Local organization hopes to help with housing issues
On Tuesday night, one local organization discussed it's plans moving forward to help with housing issues here in Lincoln.
Collective Impact Lincoln says the rental housing ordinance passed in May was one of their victories but there's still more to be done.
That ordinance gives the city more authority to inspect apartments and rentals and creates a registry for certain rentals.
But Collective Impact Lincoln says one of the biggest issues, is even letting people know these new rules exist.
For the past three years, Collective Impact Lincoln has been talking with people all over Lincoln.
The goal, to figure out how to increase housing affordability and adequacy.
Now, they're trying to do more.
"We're looking at different models and methods that other cities are using, that are comparable to Lincoln, what can we think about implementing here,” said Program manager Nancy Petitto.
This includes looking at tax increment financing or TIF, for affordable housing and community land trusts.
One of their biggest victory's, the new rental housing ordinance that passed city council 6-1 this May.
It added to the rental registry in Lincoln, adding some single family homes and duplexes.

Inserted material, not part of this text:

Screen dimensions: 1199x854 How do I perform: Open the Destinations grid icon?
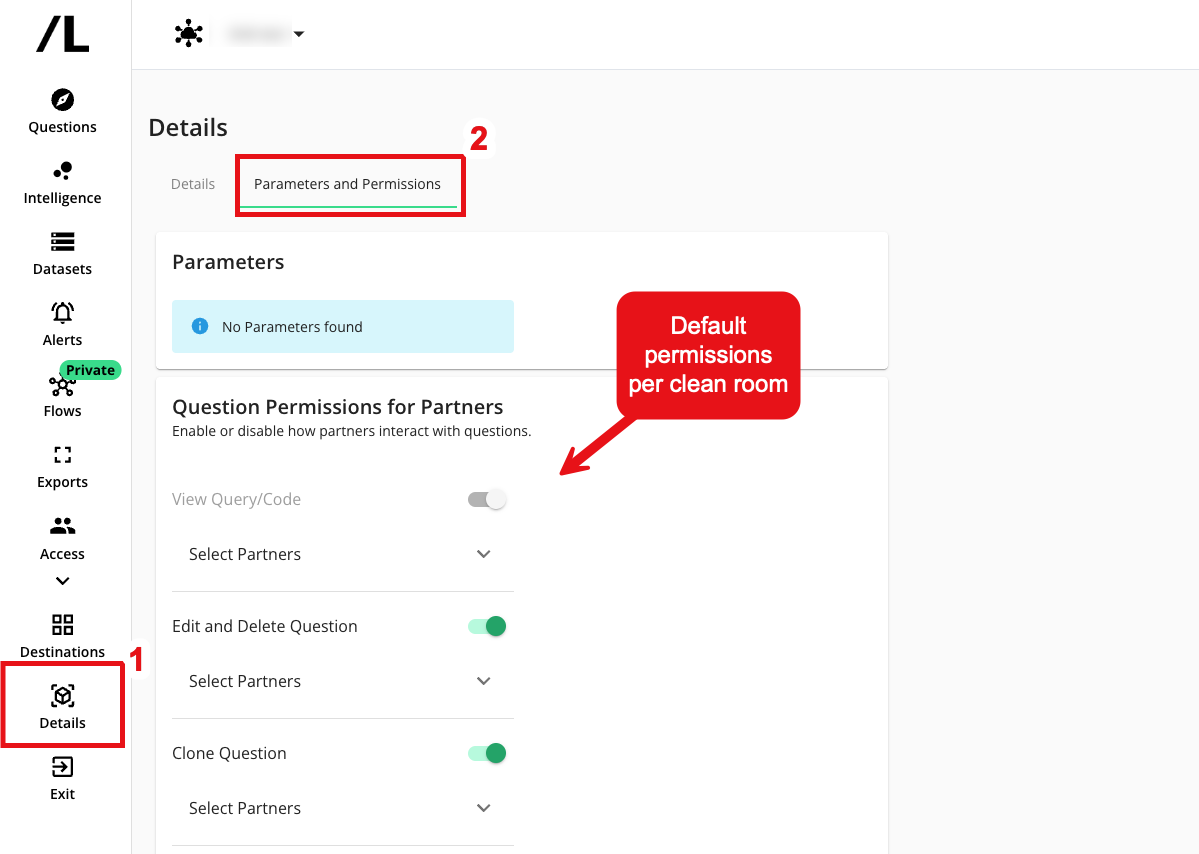click(62, 625)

"It also looked at the triggers as the complaint based inspection process that Lincoln currently has, and it added some triggers to the proactive inspection process,” said Petitto.
Collective Impact Lincoln’s focus is on six neighborhoods: Belmont, Clinton, Everett, Hartley, Near South and University Place.

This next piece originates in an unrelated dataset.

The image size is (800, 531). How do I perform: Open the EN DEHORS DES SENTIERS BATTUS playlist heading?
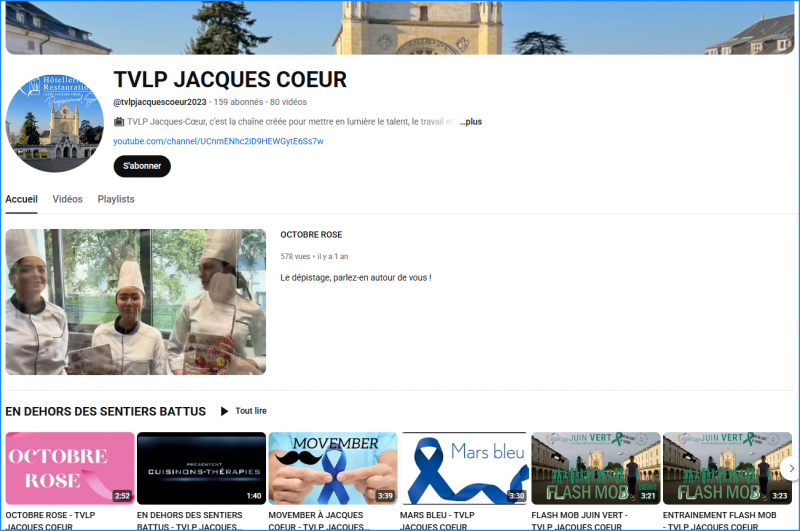point(105,411)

And members say in those areas, they still need to make sure people are informed.
"Making sure people realize that they can use this as another tool to make sure their housing situations are a little more adequate,” said Community organizer, Isabel Salas.
"We're all hopeful that things will get better and people will slowly, the landlords will slowly get on board, and people will get better about questioning and asking,” said Karen Lamb.
The program manager for Collective Impact Lincoln tells me sometime over the next few months they should have a more concrete plan as to what steps they're going to take to help out those six neighborhoods.